Stefan Ineichen meinte, aufgrund meiner Beschreibung handelte es sich vermutlich um «ein verschlepptes männliches Exemplar des Kleinen Glühwürmchens». Es tritt hierzulande im Tessin und in den Bündner Südtälern auf, nur selten nördlich der Alpen etwa in Schaffhausen und im Jura. Offenbar hat sich ein Einzelgänger zu mir ins Limmattal verirrt.

Männchen des «Kurzflügel-Leuchtkäfers» (Phosphaenus hemipterus). Foto: Urs Rindlisbacher

Die Glühwürmchen (Lampyridae) sind eine Familie der Käfer mit weltweit etwa 2000 Arten. Viele, aber nicht alle, können Lichtsignale zur Kommunikation aussenden, damit die Tiere zur Paarung zueinanderfinden. Die Signale selbst sind ganz unterschiedlich, bei manchen Arten besitzen nur die Weibchen Leuchtorgane, bei anderen beide Geschlechter. Manche blinken, andere senden Dauerlicht aus.
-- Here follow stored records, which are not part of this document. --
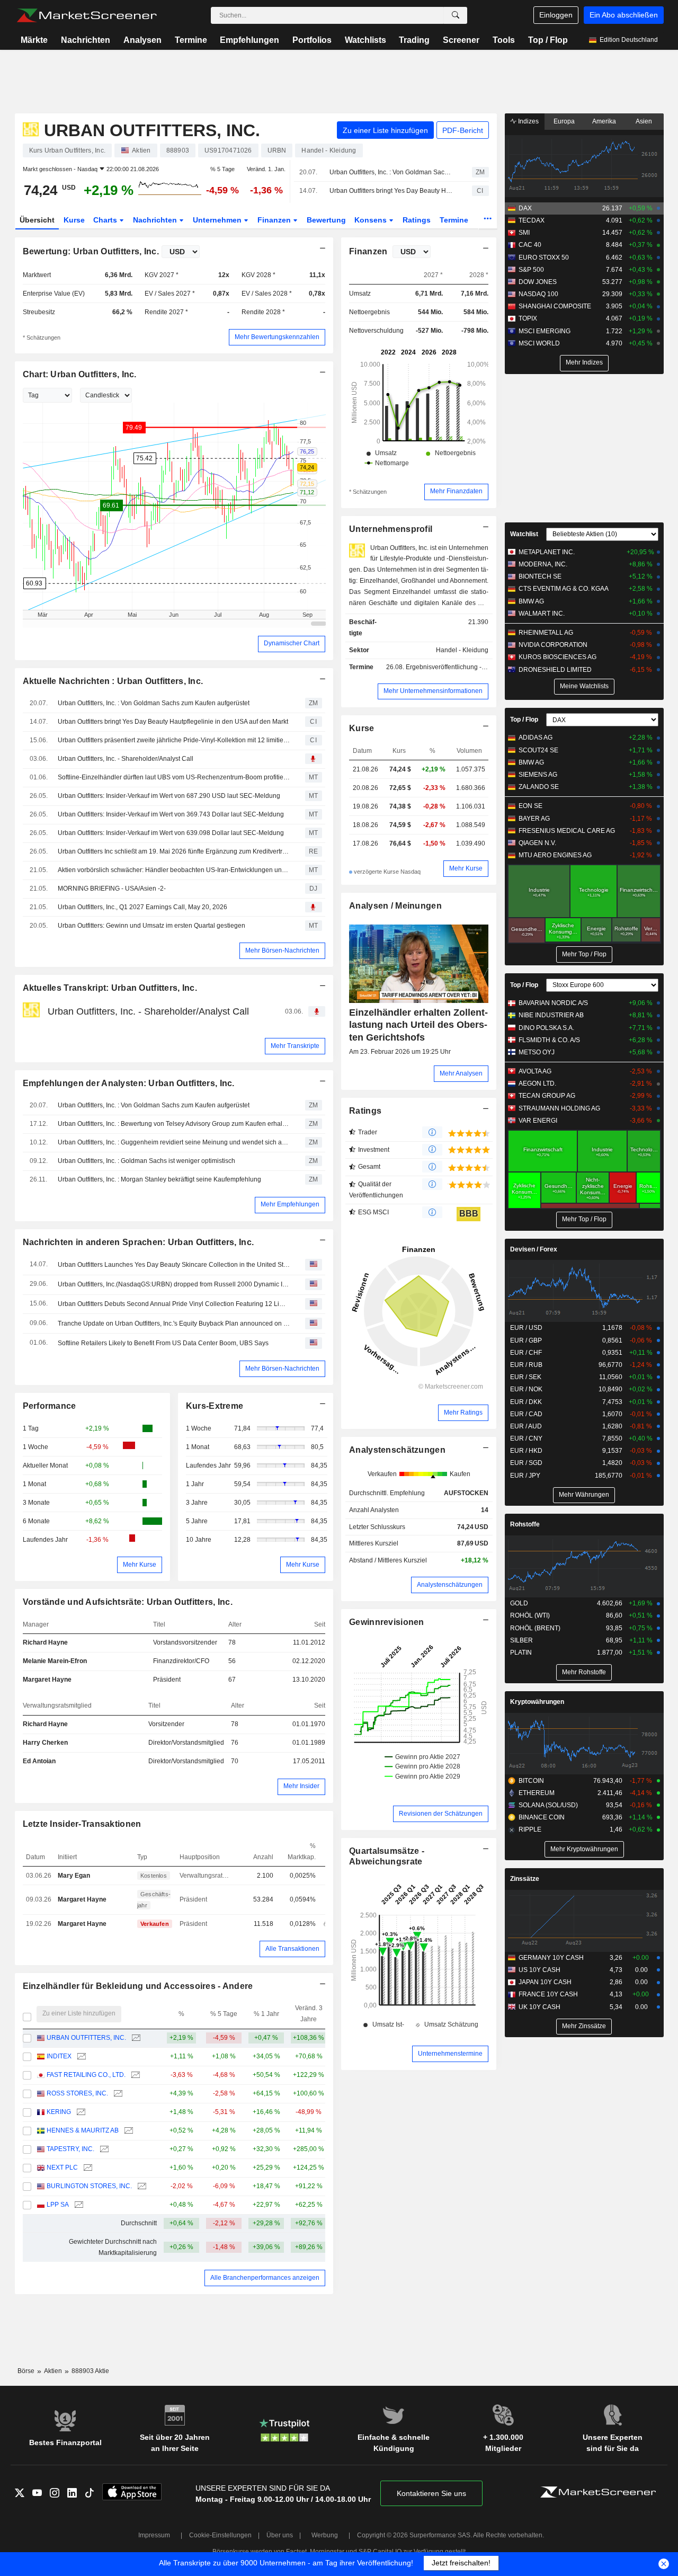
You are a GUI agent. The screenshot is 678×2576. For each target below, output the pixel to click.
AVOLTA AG (535, 1071)
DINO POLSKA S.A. (546, 1028)
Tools (504, 40)
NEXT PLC (62, 2167)
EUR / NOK (526, 1389)
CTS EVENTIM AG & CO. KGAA (564, 588)
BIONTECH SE (540, 576)
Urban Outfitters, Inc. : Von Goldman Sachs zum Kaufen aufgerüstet (391, 172)
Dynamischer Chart (291, 643)
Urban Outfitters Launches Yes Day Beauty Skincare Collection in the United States (174, 1264)
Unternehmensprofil (390, 529)
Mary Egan (74, 1875)
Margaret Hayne (47, 1679)
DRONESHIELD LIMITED (555, 669)
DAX (525, 208)
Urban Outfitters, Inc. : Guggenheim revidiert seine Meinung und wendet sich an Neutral (174, 1142)
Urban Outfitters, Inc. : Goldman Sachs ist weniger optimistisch (146, 1161)
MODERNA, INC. (543, 564)
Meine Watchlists (584, 686)
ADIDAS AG (535, 737)
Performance (49, 1405)
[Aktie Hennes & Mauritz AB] (127, 2130)
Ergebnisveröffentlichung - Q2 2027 (457, 667)
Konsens (371, 220)
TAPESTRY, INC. (70, 2149)
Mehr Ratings (463, 1412)
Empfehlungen (249, 40)
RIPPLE (530, 1829)
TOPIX (528, 318)
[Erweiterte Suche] (455, 15)
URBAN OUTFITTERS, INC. (86, 2037)
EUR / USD (526, 1327)
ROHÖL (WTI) (530, 1615)
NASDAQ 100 (538, 294)
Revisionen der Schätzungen (441, 1813)
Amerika (604, 121)
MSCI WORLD (539, 343)
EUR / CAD (526, 1414)
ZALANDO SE (539, 786)
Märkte (34, 40)
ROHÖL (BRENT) (535, 1628)
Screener (461, 40)
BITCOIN (531, 1780)
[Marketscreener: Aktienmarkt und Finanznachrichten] (86, 15)
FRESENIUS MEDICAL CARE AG (567, 830)
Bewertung (326, 220)
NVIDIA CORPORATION (553, 645)
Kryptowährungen (537, 1702)
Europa (564, 121)
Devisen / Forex (533, 1249)
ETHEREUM (537, 1793)
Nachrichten (85, 40)
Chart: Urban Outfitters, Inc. (80, 374)
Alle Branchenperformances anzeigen (264, 2277)
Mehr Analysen (461, 1073)
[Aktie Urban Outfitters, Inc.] (134, 2038)
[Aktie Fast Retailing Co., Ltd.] (134, 2075)
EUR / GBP (526, 1340)
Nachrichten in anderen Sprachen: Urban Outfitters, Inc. (138, 1242)
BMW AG (531, 601)
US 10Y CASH (539, 1970)
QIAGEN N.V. (537, 843)
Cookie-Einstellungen (220, 2535)
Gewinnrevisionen (386, 1622)
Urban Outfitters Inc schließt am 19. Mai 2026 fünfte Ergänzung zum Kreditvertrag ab (174, 851)
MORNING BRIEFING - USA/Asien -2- (112, 888)
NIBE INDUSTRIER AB (551, 1015)
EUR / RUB (526, 1365)
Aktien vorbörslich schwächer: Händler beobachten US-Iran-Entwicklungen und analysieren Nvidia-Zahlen (174, 870)
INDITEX (59, 2056)
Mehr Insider (301, 1786)
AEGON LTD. (537, 1083)
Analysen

Italienischer Leuchtkäfer (Luciola italica) aus dem Mittelmeerraum.

Leuchtkäfer sind auf allen Kontinenten mit Ausnahme der Antarktis zu finden. Die am stärksten leuchtende Art ist in Mittel- und Südamerika beheimatet. In Mitteleuropa kennen wir die Kleinen und Grossen Leuchtkäfer sowie die Kurzflügel-Leuchtkäfer. Zudem tauchen mitunter Italienische Leuchtkäfer der Gattung «Luciola» auf, die gelblich-weiss blinken und aus dem Mittelmeerraum eingeschleppt worden sind. Nur diese und die männlichen Kleinen Glühwürmchen senden beim Fliegen Licht aus, die meisten Weibchen sind flugunfähig.

Leuchtkäfer in einem Wald bei Nürnberg mit den Leuchtflecken der am Boden lockenden Weibchen.

Die Glühwürmchen sind dämmerungs- und nachtaktiv. Das Leuchten erfüllt in erster Linie die Funktion, Männchen und Weibchen zur Paarung zusammenzuführen. Sie leben an Waldrändern und Böschungen und besiedeln auch naturnahe Gärten und Parkanlagen. Nach der Paarung stirbt das Männchen, das Weibchen legt 60 – 80 Eier im Gras oder unter Steinen ab, löscht sein Licht und stirbt ebenfalls. Die Eier leuchten bereits, vermutlich als Warnung, denn sie sind für die meisten Räuber ungeniessbar oder giftig.

Larve des Grossen Leuchtkäfers beim Fressen einer Schnecke. Foto: Heinz Albers

Nach einem Monat schlüpfen die Larven, wachsen und häuten sich mehrmals, auch sie sind nachtaktiv. Sie ernähren sich von Nackt- oder Gehäuseschnecken, die sie überwältigen, auch wenn sie wesentlich grösser sind als sie selber. Das Opfer wird mit mehreren Giftbissen gelähmt und an einer geschützten Stelle verzehrt.

Die Larven fressen sich zwei bis drei Jahre lang satt, bis sie sich verpuppen und nach etwa einer Woche ausschlüpfen. Die geschlechtsreifen sieben bis zwölf Millimeter grossen Leuchtkäfer nehmen keine Nahrung mehr zu sich; sie leben sozusagen von Luft und Liebe und sterben nach knapp drei Wochen.